Reproduce word for word the lines between those holding "You are a computer-use agent. The image" and "Click the 预警模型 input field", inclusive, and nothing else from the data below.

*** Given records ***

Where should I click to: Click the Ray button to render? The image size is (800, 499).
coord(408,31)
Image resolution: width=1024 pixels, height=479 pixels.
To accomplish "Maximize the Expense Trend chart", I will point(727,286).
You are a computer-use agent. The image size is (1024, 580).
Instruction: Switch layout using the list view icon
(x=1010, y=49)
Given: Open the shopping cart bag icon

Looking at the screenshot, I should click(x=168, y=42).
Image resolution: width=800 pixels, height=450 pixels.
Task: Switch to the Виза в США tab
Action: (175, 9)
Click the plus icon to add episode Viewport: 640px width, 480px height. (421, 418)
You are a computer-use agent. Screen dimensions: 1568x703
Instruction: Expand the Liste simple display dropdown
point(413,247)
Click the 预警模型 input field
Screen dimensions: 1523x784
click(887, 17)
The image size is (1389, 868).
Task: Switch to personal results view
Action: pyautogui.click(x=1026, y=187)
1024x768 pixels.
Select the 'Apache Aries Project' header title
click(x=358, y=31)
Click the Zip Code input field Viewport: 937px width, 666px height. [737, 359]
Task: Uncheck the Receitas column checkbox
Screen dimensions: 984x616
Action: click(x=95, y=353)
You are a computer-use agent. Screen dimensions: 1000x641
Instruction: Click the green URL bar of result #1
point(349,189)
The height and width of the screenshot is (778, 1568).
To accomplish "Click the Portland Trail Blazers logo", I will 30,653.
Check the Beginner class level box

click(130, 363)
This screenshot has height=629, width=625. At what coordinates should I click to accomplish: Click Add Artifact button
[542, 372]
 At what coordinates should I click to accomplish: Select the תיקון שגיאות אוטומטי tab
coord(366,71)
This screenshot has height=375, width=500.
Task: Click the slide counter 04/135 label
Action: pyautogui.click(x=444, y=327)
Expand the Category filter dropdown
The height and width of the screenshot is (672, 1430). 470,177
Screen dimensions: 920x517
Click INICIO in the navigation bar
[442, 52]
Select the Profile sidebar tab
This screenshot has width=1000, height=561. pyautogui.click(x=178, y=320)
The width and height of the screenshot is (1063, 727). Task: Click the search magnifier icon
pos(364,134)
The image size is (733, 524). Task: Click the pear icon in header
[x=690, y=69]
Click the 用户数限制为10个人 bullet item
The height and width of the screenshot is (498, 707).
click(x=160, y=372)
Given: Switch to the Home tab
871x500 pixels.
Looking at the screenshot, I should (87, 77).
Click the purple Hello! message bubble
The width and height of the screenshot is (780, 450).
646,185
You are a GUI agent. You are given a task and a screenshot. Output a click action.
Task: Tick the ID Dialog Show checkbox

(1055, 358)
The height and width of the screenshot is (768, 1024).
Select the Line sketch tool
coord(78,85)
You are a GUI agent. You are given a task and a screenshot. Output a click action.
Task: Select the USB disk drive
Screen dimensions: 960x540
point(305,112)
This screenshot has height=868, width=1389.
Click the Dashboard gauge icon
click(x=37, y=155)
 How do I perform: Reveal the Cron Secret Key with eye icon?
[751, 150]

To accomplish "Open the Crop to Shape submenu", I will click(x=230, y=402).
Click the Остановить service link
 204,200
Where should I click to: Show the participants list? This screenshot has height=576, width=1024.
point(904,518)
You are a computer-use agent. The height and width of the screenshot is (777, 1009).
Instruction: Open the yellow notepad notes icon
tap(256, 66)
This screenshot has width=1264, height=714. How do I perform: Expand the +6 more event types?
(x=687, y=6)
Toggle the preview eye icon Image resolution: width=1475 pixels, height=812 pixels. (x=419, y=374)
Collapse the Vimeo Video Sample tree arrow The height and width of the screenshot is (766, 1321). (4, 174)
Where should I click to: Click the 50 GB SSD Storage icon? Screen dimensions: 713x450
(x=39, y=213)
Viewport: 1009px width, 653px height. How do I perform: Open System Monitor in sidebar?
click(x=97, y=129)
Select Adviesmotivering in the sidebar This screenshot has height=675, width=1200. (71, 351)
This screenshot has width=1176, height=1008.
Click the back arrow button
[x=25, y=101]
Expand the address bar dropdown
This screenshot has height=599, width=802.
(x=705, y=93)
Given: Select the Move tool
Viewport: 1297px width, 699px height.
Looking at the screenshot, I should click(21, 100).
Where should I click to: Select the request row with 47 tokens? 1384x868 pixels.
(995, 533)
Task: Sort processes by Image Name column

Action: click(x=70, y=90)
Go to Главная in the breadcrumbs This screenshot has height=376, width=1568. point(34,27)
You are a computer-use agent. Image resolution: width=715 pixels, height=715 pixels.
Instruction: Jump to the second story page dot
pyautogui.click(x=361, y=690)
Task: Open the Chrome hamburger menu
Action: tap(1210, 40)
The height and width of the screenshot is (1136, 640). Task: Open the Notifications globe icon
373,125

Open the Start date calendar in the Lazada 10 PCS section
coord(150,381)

*** End of Given records ***

● **Response area**:
You are a computer-use agent. The image size is (1024, 580).
Instruction: Switch layout using the list view icon
(x=1010, y=49)
Given: Open the shopping cart bag icon

Looking at the screenshot, I should click(x=168, y=42).
Image resolution: width=800 pixels, height=450 pixels.
Task: Switch to the Виза в США tab
Action: (175, 9)
Click the plus icon to add episode Viewport: 640px width, 480px height. (421, 418)
You are a computer-use agent. Screen dimensions: 1568x703
Instruction: Expand the Liste simple display dropdown
point(413,247)
Click the 预警模型 input field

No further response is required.